Answer: The nice thing about Sago palms is that they nearly always produce lots and lots of pups. You can separate these and have a whole collection of palms. In general, Sago Palms need sun to grow well. In coastal areas, it is best to plant them in full sun. In more interior locations or desert localities, they still prefer good sun or at least part day sun. Growing the Sago Palm in the shade typically gives one lanky, stretched-out leaves that are weak. If in too much shade, this species can actually just stall and do nothing (such as refusing to throw any new leaves).
Like other cycads, they do not want to be over-watered. Let the soil dry out a bit before watering. Try to avoid overhead watering; this may cause rot and possibly total decay of the plant. The soil mix should be quick draining. The plants are quite cold hardy and can tolerate temperatures below 20? F. Overall, it is an available species that is quite versatile and easy to grow. It is usually free from pests but can occasionally get into problems with scale or mealybug, which should be treated. Fertilizing with a balanced tropical fertilizer with microelements will usually suffice. Sagos typically throw a new set of leaves during the Spring or Summer.
Failure to put out new leaves can be from many causes. Perhaps your plant is not in enough sun or your locality is too cold for good growth. It could be that there is an unrecognized root problem or rot. It could be the plant is nutritionally starved. Or, the plant may be getting ready to put out its reproductive cone. We usually recommend correcting cultural problems and giving the plant time. Most plants grown well will eventually put out new leaves.
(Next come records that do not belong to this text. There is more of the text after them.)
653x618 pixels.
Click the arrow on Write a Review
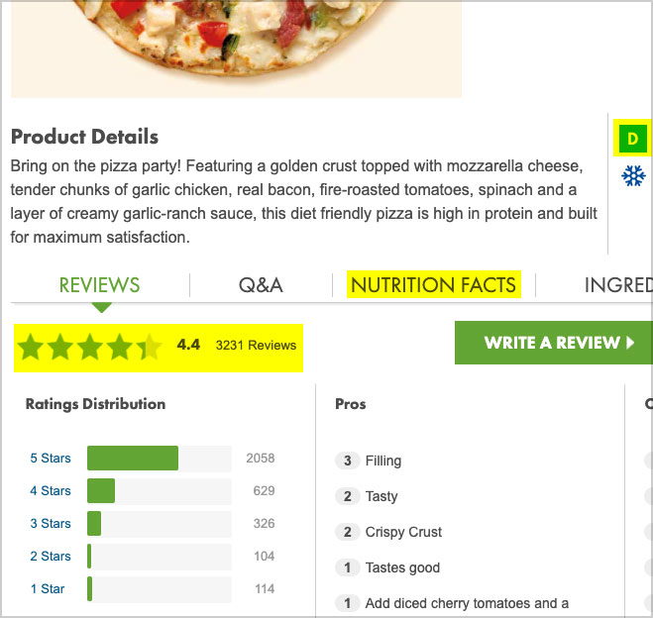(x=630, y=343)
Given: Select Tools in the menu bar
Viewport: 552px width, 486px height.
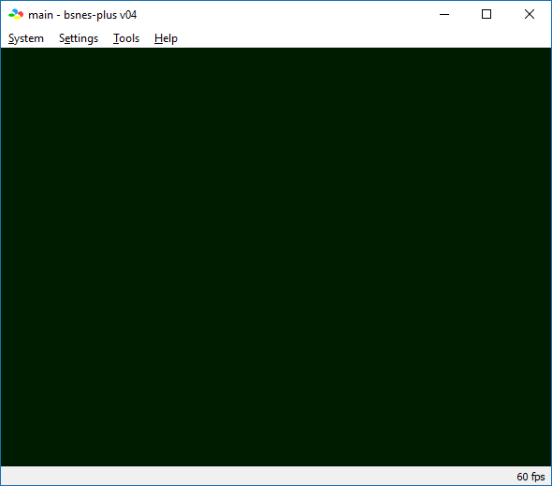Looking at the screenshot, I should 126,38.
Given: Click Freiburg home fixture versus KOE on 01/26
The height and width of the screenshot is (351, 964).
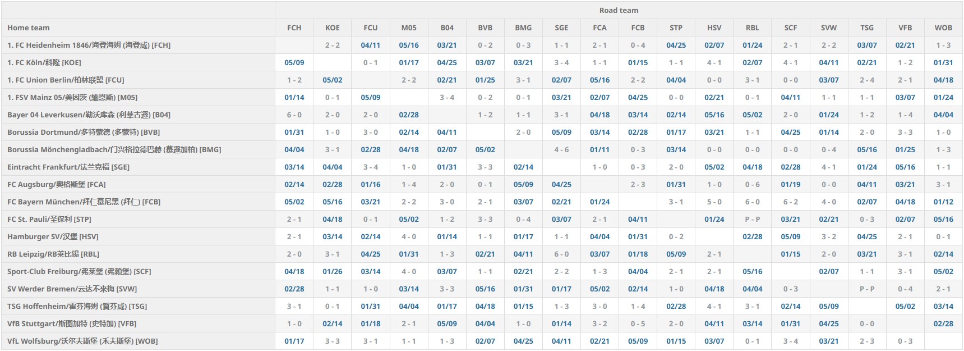Looking at the screenshot, I should (332, 271).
If the very top of the plant (caudex) is yellow and soft (as opposed to just yellowing leaves), this can indicate that the caudex is in the process of or about to collapse and die. It is usually due to rot and the plant is usually near death. One would typically see the leaves turn brown and fall downward. They may shrivel. On grasping and pinching the crown of the caudex, it will be soft and compress inwards. It might actually collapse beneath the pressure of the fingers. This often means the demise of the entire plant. If the softness to touch is minimal, quickly treat the crown with a drenching of fungicide, and repeat on a regular basis. If the crown is collapsing, you may be able to dissect away the crown of the caudex until healthy tissue is found. Sometimes this is unsuccessful. If you are lucky, new suckers will emerge from this dissected level and the plant will survive. More often then not, though, an affected plant is terminally ill and bound for the garbage can. Hope this is not the case with your palm!